##### Extracted data
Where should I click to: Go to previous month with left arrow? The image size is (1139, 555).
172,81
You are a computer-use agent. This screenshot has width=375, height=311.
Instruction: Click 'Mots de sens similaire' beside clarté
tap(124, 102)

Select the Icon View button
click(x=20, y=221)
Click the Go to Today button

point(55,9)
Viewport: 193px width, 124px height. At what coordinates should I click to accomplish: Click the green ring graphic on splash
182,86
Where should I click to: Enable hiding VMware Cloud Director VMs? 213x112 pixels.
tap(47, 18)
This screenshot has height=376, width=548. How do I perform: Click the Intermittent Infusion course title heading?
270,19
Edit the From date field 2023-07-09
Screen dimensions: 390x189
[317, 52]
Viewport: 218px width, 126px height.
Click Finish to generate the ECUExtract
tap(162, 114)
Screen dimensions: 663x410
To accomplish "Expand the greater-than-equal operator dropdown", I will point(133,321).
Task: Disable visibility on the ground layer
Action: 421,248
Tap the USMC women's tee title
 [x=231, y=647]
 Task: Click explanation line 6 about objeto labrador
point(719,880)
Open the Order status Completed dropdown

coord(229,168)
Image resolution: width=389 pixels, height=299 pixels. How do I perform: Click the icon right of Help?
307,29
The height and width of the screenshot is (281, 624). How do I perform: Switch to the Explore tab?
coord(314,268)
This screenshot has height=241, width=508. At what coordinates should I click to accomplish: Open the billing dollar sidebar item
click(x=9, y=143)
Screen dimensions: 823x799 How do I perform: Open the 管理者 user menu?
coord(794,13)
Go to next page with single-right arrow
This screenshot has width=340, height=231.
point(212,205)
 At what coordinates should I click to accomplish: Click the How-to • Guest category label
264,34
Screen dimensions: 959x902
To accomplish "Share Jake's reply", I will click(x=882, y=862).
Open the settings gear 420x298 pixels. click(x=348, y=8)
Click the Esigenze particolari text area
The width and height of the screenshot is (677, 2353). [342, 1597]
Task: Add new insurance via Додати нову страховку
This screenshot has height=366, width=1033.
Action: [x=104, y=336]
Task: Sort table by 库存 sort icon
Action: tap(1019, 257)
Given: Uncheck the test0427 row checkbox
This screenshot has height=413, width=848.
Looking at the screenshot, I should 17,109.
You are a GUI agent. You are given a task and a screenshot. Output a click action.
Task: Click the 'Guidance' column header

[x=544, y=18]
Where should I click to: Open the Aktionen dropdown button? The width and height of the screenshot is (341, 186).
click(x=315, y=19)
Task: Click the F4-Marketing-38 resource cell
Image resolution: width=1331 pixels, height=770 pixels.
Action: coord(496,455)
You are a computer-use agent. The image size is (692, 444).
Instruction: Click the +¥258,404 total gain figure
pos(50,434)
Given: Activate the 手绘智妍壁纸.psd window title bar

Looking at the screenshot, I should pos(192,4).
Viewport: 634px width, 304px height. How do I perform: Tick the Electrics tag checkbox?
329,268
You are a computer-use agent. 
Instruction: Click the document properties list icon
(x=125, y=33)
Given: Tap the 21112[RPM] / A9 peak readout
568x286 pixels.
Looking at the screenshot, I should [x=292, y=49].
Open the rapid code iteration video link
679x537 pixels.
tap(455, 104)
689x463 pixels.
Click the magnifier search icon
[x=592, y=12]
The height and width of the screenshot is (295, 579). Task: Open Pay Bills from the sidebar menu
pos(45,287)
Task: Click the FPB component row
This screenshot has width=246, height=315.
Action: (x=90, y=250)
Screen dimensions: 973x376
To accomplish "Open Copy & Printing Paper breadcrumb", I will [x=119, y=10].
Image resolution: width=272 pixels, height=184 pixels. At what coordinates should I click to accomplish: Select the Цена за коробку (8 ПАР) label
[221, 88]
##########
Instructions to follow -> Above are the entries. Copy exactly the part that opens with the line containing "Select the Icon View button" and closes with the line containing "Screen dimensions: 663x410", and no more.

Answer space ->
Select the Icon View button
click(x=20, y=221)
Click the Go to Today button

point(55,9)
Viewport: 193px width, 124px height. At what coordinates should I click to accomplish: Click the green ring graphic on splash
182,86
Where should I click to: Enable hiding VMware Cloud Director VMs? 213x112 pixels.
tap(47, 18)
This screenshot has height=376, width=548. How do I perform: Click the Intermittent Infusion course title heading?
270,19
Edit the From date field 2023-07-09
Screen dimensions: 390x189
[317, 52]
Viewport: 218px width, 126px height.
Click Finish to generate the ECUExtract
tap(162, 114)
Screen dimensions: 663x410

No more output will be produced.